● SOURCE EXTRACT

######

The Gauge Chronicles: Training a gun dog.

Sometimes I wonder why I listened to friends, family and neighbors after many learned my old hunting dog died last July.

“Buy a dog,” they said. “It’ll be fun,” they said.

I staved off the temptation for a while, but after a full fall season of not having my own dog in the duck blind or pheasant fields, I knew something had to change. So, I listened. And, in early April I bought a dog, a 7-week-old yellow Labrador retriever pup from Luttrell Kennels in Clark, S.D.

Now, several weeks later, at just over three months of age, Gauge is in his rebellious stage. You know, the stage when all the basic obedience commands the pup had nailed the first month after we brought him home were suddenly optional in his mind.

One cool, misty day in late May pretty much sums up my frustrations to this point. We were working on retrieving, and as the tail end of the blaze-orange SportDog check cord slithered away into the shin-high brome of a training ground I’d been using just north of town, I hung my head, defeated, knowing it was time to pack it in for the day. As firm as my grip had been on the check cord, it was no match for the sudden, unexpected shot at freedom Gauge saw, causing him to bolt.

Who knows what caused him to break. It might have been a random butterfly that he felt the need to chase. Or, maybe he saw a stick. Or a blade of grass waving in the wind. Or any other sort of minute distraction that can arbitrarily grip the mind of a puppy.

Regardless, it was my mistake, letting the cord slip out of my grasp, so to the truck we went. Whip the dog once, they say, might as well whip the handler twice.

“Gauge,” I called as calmly as I could muster. “Kennel up,” I beckoned, hoping he might have one ounce of sanity left between his golden-blonde ears.

Luckily, he obliged, and after he lifted his front paws onto the tailgate, I hoisted him the rest of the way into his kennel, as it’s still quite a leap for a pup to make. A check of the time revealed the training session lasted seven minutes — seven harrowing minutes where I thought for sure this dog had lost his mind. Again.

My high hopes for Gauge might have been dashed on several training runs or occasions, but countless words from books by Dokken, Spencer, Graham, Wolters and more comforted me. Regardless of their approach, patience and hope were their mantras, and I was trying hard to buy into what they were preaching.

Through it all, the one pervasive thought I’ve used during the early training stages was to let the training happen at the dog’s pace, not mine. This is a point of contention among the dog-handling pros, as one camp believes to efficiently train a dog a handler needs to enforce his or her will, while the other camp prefers the handler work as the dog’s partner instead of as a dictator.

While I know a hunting dog — or any dog for that matter — needs to understand who the boss is, there are times when I also know nothing good can come out of a given situation if I keep pressing, like him breaking from “stay” for the umpteenth time in a row. So, at times like this, packing it in for the day is the right choice.

######

● SOURCE MATERIAL

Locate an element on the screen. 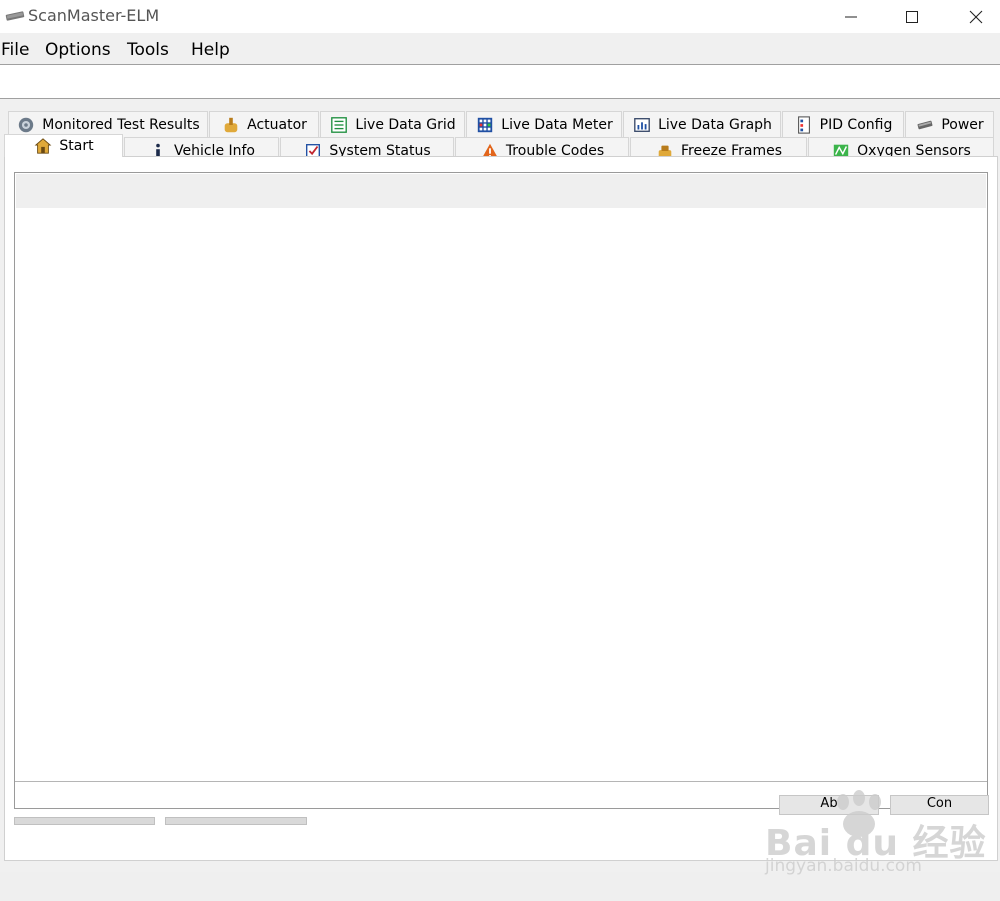 The width and height of the screenshot is (1000, 901). menu-help: Help is located at coordinates (210, 50).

######

● QUESTIONS TO ANSWER
[a] Reproduce the passage of the gun dog training article from "Luckily, he obliged, and" to "they were preaching." word for word.
[b] Resume the gun dog training article from its final sentence and keep writing it.

● RESPONSES TO THE EXERCISE
[a]
Luckily, he obliged, and after he lifted his front paws onto the tailgate, I hoisted him the rest of the way into his kennel, as it’s still quite a leap for a pup to make. A check of the time revealed the training session lasted seven minutes — seven harrowing minutes where I thought for sure this dog had lost his mind. Again.

My high hopes for Gauge might have been dashed on several training runs or occasions, but countless words from books by Dokken, Spencer, Graham, Wolters and more comforted me. Regardless of their approach, patience and hope were their mantras, and I was trying hard to buy into what they were preaching.

[b]
I’m not a professional dog trainer by any means, nor would I ever claim to be. However, I know what I want out of my dog in the field, so here is a breakdown of how I’m trying to enable Gauge’s instincts to take over so he can shine come fall when he’s old enough to get a taste of the hunt.

The Beginning — Age 7-9 Weeks

Choosing a puppy causes all sorts of consternation for potential dog owners, and being that it’s in my nature to make even the easiest choices difficult, I was relieved when the process went smoothly the day we picked out Gauge, who was one of three yellow males at the kennel from which I had first pick.

As the three gorgeous pups fiddled around in their kennel, one pup came every time I stooped over and called. In essence, he picked me. When John Luttrell, owner of Luttrell Kennels, asked me what I would name him, only one name came to mind — Gauge. I chose a one-syllable name that didn’t rhyme with any other basic obedience command such as sit, stay, whoa, heel, down, come or no. I figured less was more, that fewer syllables would lead to less confusion in the long run.

Gauge has an impeccable pedigree, as his parents have proved themselves in the fields and at hunt tests through the Hunting Retriever Club, winning ribbons all across the country. In other words, the pressure is on, because if Gauge fails in his training, it will be largely because of handler/owner error.

It’s been apparent since the day I brought him home that he has the intelligence, drive and instinct to be a great dog. It was also clear I just had to choose the best training means possible to maximize his potential and basically not get in his way.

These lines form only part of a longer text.